Mega-explosies uit drie zonnevlekken, in omvang groter dan onze aarde, blazen tonnen gloeiendheet gas de ruimte in. De eerste schokgolven van deze uitbarstingen zullen onze planeet vandaag bereiken en het magnetisch veld van de aarde bombarderen met positieve ionen.
De professor onderdrukte een geeuw en sloeg de pagina om. Net toen hij op de opiniepagina was aangekomen, kwam het dienstmeisje op haar witte gymschoenen binnengehold en wenste hem goedemorgen in haar zangerige accent uit het regenwoud. Haar gitzwarte haar rustte in een staart op haar rug.

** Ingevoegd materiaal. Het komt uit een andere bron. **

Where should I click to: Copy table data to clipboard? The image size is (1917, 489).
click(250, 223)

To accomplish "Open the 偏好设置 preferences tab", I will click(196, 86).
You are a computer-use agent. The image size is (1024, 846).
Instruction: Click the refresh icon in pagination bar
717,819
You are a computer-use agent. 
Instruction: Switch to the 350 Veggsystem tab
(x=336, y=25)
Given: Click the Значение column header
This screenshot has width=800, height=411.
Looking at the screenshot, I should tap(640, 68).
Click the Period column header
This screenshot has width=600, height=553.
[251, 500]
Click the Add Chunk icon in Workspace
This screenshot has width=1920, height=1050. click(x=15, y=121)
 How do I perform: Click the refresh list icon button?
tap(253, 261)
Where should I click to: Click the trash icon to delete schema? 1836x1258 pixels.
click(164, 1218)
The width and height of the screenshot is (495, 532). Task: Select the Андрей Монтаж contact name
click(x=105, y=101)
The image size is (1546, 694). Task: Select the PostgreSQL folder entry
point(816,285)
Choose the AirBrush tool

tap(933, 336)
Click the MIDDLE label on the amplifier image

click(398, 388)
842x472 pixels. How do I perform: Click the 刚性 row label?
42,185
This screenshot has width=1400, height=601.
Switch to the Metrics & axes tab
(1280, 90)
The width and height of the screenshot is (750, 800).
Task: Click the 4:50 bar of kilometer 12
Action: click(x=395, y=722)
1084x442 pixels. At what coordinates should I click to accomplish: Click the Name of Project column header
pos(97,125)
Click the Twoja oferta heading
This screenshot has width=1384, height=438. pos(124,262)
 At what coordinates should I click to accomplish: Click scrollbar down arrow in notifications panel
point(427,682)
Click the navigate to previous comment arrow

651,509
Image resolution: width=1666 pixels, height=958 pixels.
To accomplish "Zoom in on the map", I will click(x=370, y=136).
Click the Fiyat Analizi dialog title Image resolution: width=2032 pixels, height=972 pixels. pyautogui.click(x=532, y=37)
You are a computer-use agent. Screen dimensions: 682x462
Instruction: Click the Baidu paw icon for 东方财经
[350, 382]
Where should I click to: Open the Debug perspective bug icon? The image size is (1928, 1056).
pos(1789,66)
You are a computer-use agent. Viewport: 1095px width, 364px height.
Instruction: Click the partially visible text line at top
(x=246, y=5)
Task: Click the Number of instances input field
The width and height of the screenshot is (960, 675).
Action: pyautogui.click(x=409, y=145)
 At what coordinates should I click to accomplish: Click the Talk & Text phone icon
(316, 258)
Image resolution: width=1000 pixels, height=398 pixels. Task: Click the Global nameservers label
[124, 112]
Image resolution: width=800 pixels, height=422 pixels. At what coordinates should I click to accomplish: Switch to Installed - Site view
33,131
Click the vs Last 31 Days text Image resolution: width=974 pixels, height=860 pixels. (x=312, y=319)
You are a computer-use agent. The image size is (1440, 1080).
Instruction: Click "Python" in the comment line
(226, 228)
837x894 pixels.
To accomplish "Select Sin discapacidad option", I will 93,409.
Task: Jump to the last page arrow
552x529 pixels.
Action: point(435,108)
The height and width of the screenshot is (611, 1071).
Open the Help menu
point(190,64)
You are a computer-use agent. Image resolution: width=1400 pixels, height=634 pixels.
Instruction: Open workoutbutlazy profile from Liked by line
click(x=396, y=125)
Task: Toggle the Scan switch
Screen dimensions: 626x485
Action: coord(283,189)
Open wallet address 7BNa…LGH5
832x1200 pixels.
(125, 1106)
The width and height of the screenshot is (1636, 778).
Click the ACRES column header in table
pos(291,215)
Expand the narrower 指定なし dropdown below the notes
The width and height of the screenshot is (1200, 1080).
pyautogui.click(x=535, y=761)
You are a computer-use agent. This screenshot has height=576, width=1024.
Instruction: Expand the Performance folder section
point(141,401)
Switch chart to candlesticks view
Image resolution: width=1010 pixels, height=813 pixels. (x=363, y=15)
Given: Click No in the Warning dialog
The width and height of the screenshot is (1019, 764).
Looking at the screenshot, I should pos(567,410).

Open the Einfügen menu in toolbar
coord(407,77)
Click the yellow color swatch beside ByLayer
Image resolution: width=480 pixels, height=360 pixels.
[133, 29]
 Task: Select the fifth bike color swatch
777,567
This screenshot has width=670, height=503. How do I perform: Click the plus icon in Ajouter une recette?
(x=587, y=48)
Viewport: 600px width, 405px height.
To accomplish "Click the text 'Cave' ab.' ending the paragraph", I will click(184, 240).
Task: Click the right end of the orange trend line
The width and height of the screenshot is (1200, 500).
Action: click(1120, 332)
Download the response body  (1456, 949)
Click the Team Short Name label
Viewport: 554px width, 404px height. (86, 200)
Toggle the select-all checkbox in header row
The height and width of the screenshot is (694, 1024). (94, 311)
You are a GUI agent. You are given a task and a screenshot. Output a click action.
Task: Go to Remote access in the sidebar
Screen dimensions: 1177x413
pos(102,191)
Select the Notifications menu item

'Er komt geen water meer uit de kraan, señor professor!' zei ze half hijgend en met een uitdrukking op haar indiaanse gezicht alsof het een nationale ramp betrof. Het meisje bleef als verlamd naast de eettafel staan. De professor haalde een briefje van tien soles tevoorschijn en gaf deze aan haar.
'Ga bij de super een paar flessen water halen,' voegde hij haar met een wuivend gebaar toe.
Voordat het meisje de keuken uitholde, hield hij haar echter staande met de vraag:
'Zeg eens, waarom vind je kakkerlakken eigenlijk vieze beesten?'
Alsof het de gewoonste zaak van de wereld was repliceerde het meisje: 'Ze lopen zo eng, of nee, ze lopen niet; ze slepen zich voort over de grond.'
'Mmm, dank je, ga nu maar,' mompelde de professor terwijl hij de krant naast zich neerlegde.
Peinzend staarde hij voor zich uit.
'Ze heeft gelijk, kakkerlakken lopen niet, ze slepen hun achterlijf voort, alsof het een levenloos deel van hun lichaam is.'
Wat de professor ook niet zinde, was dat kakkerlakken hem eraan herinnerden dat hij slechts door een dunne laag beton van de voortwoekerende wildernis was gescheiden. Onder de fundamenten van het huis, dat hij zelf had ontworpen en steen voor steen had laten bouwen, in de rioleringsbuizen, daar krioelde het van het ongedierte. De kakkerlak die af en toe door een gat naar binnen kroop, was slechts het topje van de ijsberg, de voorhoede van een enorm leger van insecten en ander ongedierte dat vroeger of later zijn eilandje van luxe en beschaving zou overlopen.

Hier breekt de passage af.